Dividing up Halloween candy: the strategy to get the best candy for yourself
One of the things I used to enjoy about trick or treating was the surprise factor. Each house offered different candy, resulting in a nice mix.
But the variability lead to some issues too. Many times my brother and I would go to the exact same houses, but we would end up with fairly different candy. When one person scored tastier candy by pure luck, the other was jealous and would get annoyed.
Eventually my brother and I decided to pool our candy together to be more equitable and avoid fights. We then had a rule about finishing the candy: each person was allowed to eat one candy piece per day, of his choice, until the stash finished.
The scenario led to an interesting strategic question: what was the best order to eat the candy, knowing the other person was also thinking strategically? Was it better to pick your favorite candy, or should you instead be more crafty?
This is a question that can be answered using game theory. There is a clever strategy that I will explain below.
A simplified game
To get a grasp on the problem, it can help to consider a smaller, abstract version of the game.

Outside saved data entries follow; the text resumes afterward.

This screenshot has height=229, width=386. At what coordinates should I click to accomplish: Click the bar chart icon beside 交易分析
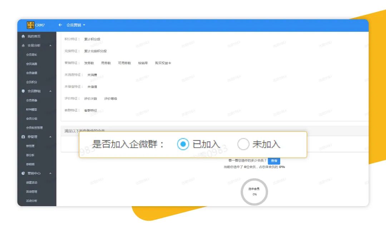[x=23, y=46]
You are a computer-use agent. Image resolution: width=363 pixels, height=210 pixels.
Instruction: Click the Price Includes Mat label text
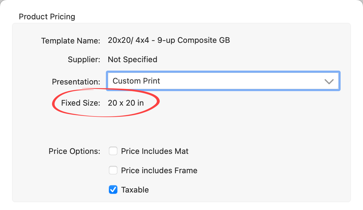click(x=155, y=151)
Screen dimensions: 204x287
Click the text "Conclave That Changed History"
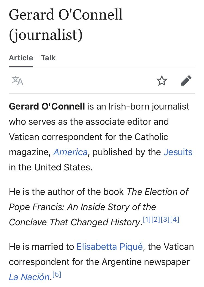click(x=75, y=222)
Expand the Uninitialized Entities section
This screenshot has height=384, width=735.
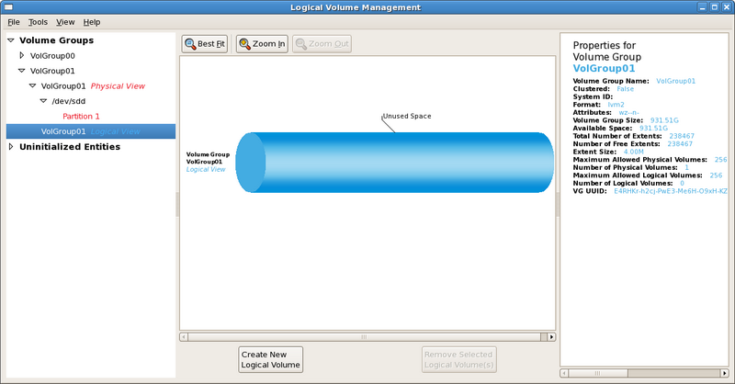11,146
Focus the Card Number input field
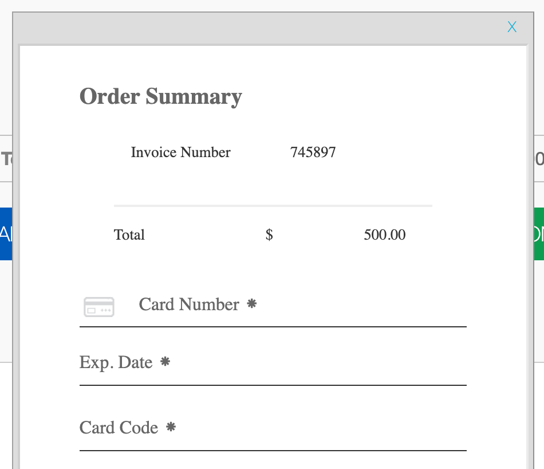Viewport: 544px width, 469px height. click(273, 304)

Suppose Alice and Bob want to divvy up 4 candy bars from Halloween. Say the bars are Snickers, Twix, Kit Kat, and Butterfinger. They divide the candy by taking turns picking one bar at a time. Assume Alice goes first because she is the older sibling.
Each person has different preferences over candy, as follows:
Alice likes: Snickers > Twix > Kit Kat > Butterfinger
Bob likes: Twix > Kit Kat > Butterfinger > Snickers
Being close siblings, they are fully knowledgeable about the other person’s preferences.
To make the example concrete, suppose each person gets 4 points/units of enjoyment for getting their favorite candy, 3 points for the second favorite, 2 points for the third favorite, and 1 point for the least favorite.
Which candy bar should Alice pick first to maximize her enjoyment? What’s the general strategy to play the game?
A bit of notation
As usual, a little bit of notation can help us analyze the game.
We know the point preferenes of the two siblings are as follows:
Alice likes: Snickers (4) > Twix (3) > Kit Kat (2) > Butterfinger (1)
Bob likes: Twix (4) > Kit Kat (3)> Butterfinger (2) > Snickers (1)
We can summarize this a bit easier in a table:
The notation that will be useful is to write the candy in terms of ordered pairs:
Snickers (4,1), Twix (3,4), Kit Kat (2,3), and Butterfinger (1,2).
Being greedy might not work
Being a kid, Alice might get greedy and simply go for her favorite bar on the first turn.
But this strategy will not always work, as this game can demonstrate.
If Alice picks Snickers (4,1) on the first turn to get 4 points, then Bob will pick Twix (3,4) in reply. Then Alice will pick Kit Kat (2,3) to score 2 points, and Bob ends up with the Butterfinger (1,2). Using this strategy, Alice ends up with 4 + 2 = 6 points.
Alice got her favorite and third favorite candy which is pretty good. However, if Alice had played smarter, she could have actually ended up with 7 points. How is that possible?
Alice should instead pick Twix (3,4) on her first turn to get 3 points. Because Alice has taken away Bob’s favorite candy, the best thing Bob can do is pick his second favorite candy Kit Kat (2,3). This allows Alice to pick up her favorite candy Snickers (4,1) to get 4 more points, and Bob again ends up with the Butterfinger (1,2). With this strategy, Alice gets her first and second favorite candies, for 3 + 4 = 7 points.
The reason Alice should pick Twix rather than Snickers is the key to the game. Since Bob does not like Snickers at all–it’s his least favorite candy–Alice does not need to pick it right away. She instead picks her second favorite candy Twix on her first turn, and then she can confidently get Snickers on her next turn.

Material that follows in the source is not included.